The film, which is second outing by New Yorker Jacob Kornbluth has a good plot, mixed with bit clichés and new thinking, but is immensely annoyingly made in more than one way. The actors are doing OK, and they are picked from an upper shelf, and they are all great. Young Izzy is played by first timer Michael Silverman, and deserves more chances in films.

But what's awful, is the music by a prince Paul, which is really bad. It's bad mixed and quite tedious, and when it's not the rap music, it some kind of elevator music. Simply some quite annoying choices. Sometimes there's a couple if colored kids popping up, out if context, like a Greek choir singing profound rap songs with an awful language.
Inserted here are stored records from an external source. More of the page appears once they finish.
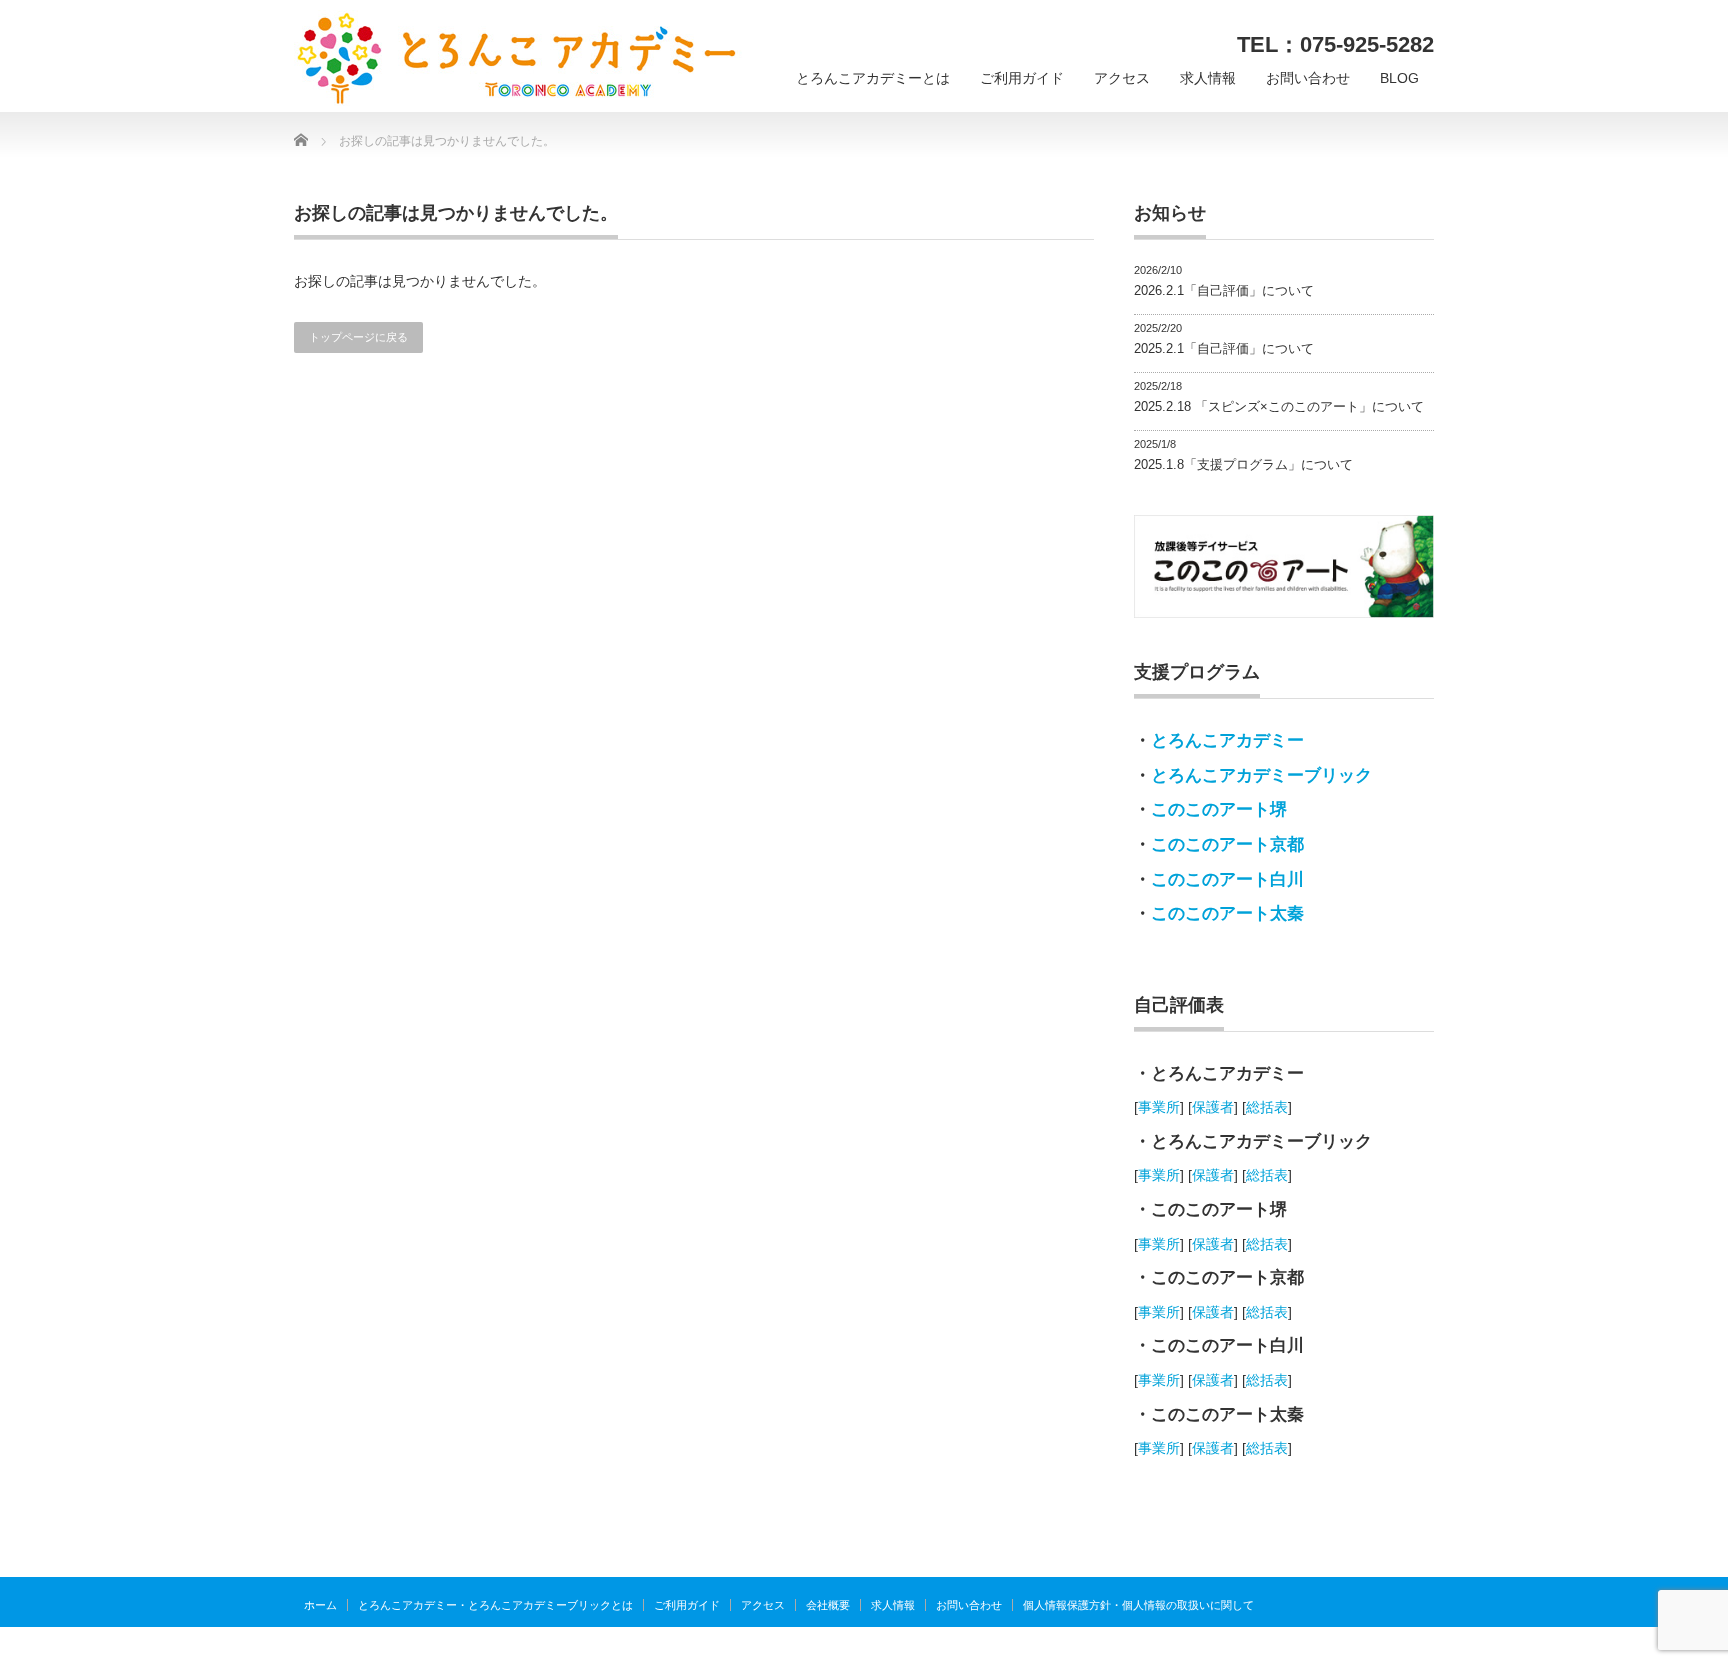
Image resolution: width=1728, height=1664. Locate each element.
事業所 (1159, 1107)
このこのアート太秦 (1227, 913)
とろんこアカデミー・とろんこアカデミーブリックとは (495, 1605)
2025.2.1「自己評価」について (1224, 348)
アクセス (1122, 78)
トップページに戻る (358, 337)
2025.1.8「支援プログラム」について (1243, 464)
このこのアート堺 (1219, 809)
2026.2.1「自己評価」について (1224, 290)
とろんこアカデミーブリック (1261, 775)
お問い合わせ (1308, 78)
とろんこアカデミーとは (873, 78)
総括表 (1267, 1107)
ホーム (320, 1605)
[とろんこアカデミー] (518, 58)
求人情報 (1208, 78)
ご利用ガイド (1022, 78)
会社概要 (828, 1605)
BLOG (1399, 78)
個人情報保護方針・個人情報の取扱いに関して (1138, 1605)
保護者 (1213, 1107)
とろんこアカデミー (1227, 740)
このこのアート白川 (1227, 879)
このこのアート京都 (1227, 844)
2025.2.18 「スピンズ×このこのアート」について (1279, 406)
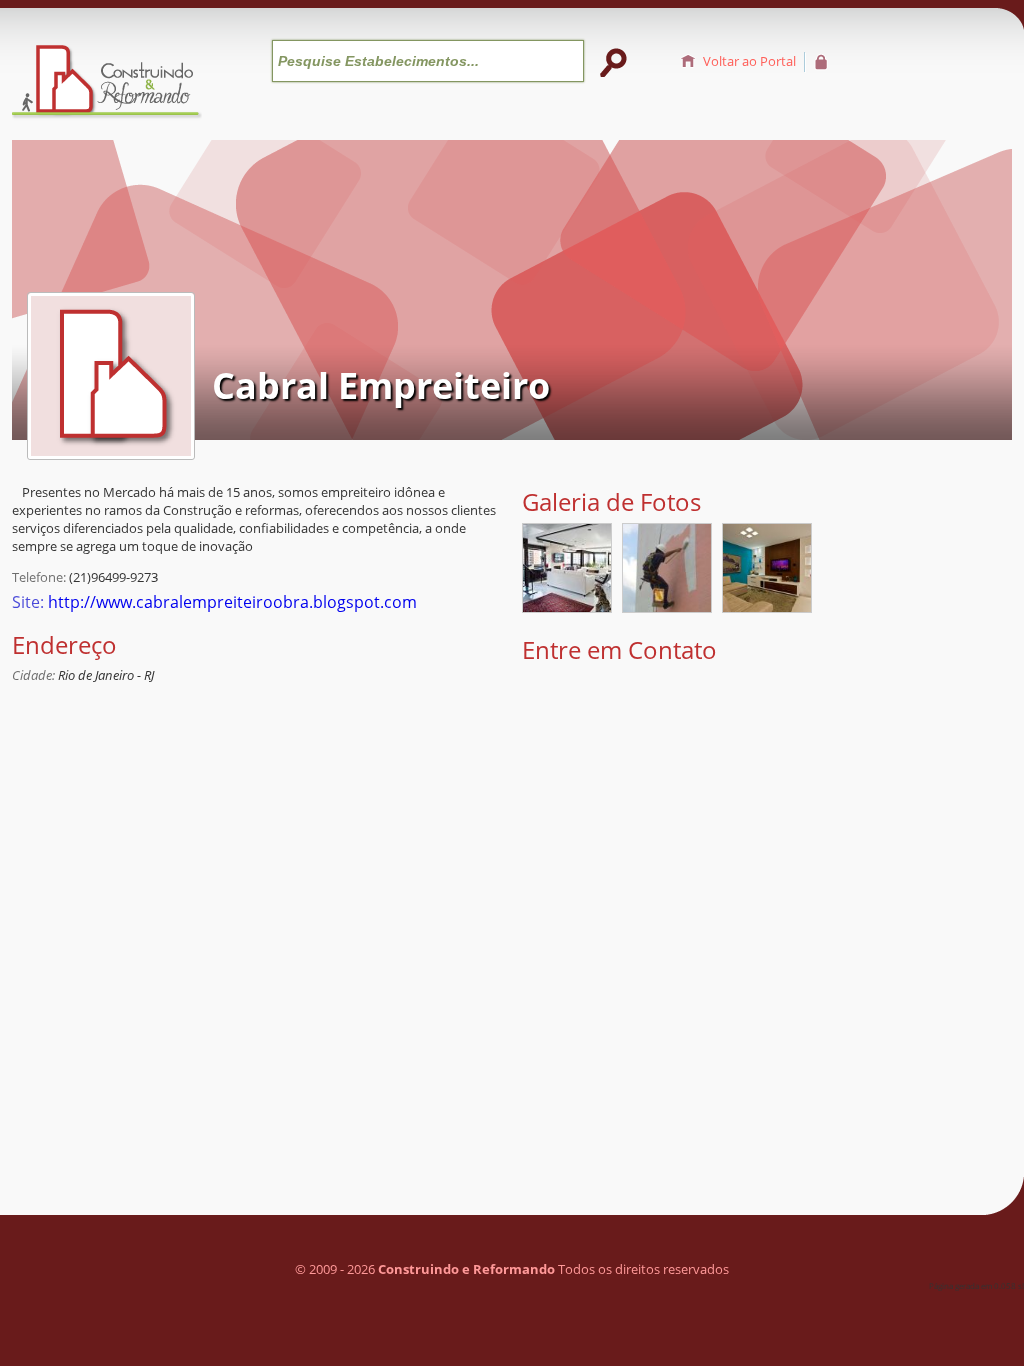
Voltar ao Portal (749, 61)
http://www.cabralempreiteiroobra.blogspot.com (232, 602)
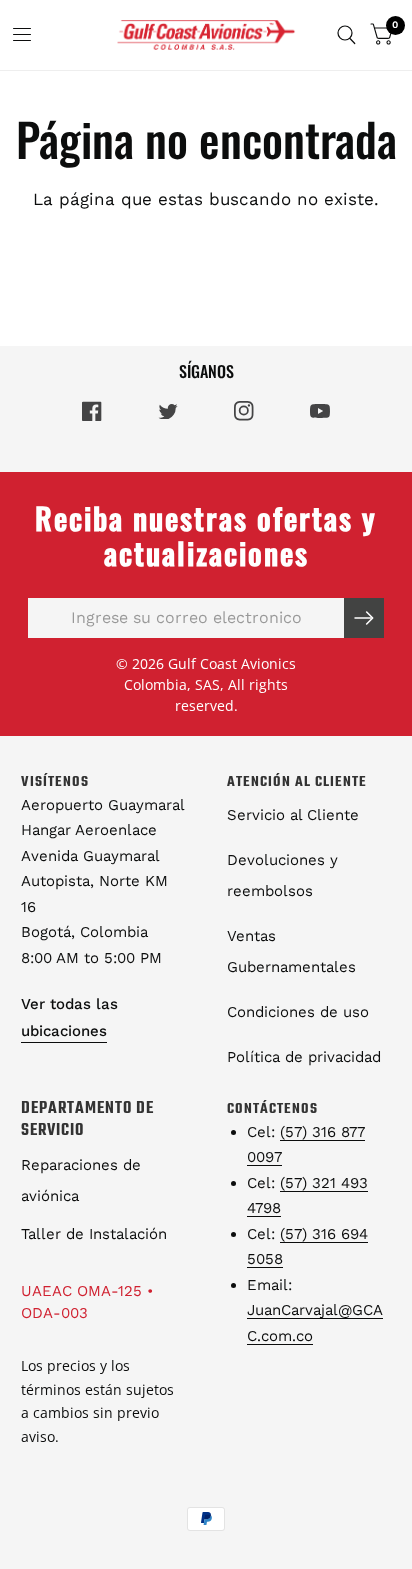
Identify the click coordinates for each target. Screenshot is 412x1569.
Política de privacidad (304, 1057)
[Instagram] (244, 411)
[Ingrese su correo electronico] (364, 618)
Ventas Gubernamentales (291, 951)
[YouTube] (320, 411)
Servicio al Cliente (293, 815)
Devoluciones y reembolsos (282, 875)
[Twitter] (168, 411)
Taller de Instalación (94, 1234)
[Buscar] (346, 35)
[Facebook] (92, 411)
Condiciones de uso (298, 1012)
This feels offensive, and most certainly is supposed to. The music does a really bad job, because it makes you hate the movie.

Too bad, because there's both talent here, good morals, and a good story about kids with parents not able to be there like they should. It's pointing no fingers. The film just illustrates some reasons to kids not behaving, and even start off a criminal run. There's probably a lot to analyze here, and as such the film is interesting. Too bad it annoys you along the way. I'm sure that wasn't the plan.

The film gives answers, and is not without hope. Still, if you can endure the score, you'll have a OK watch, but don't expect to be too much uplifted by watching this, though this is a depiction of the real world out there.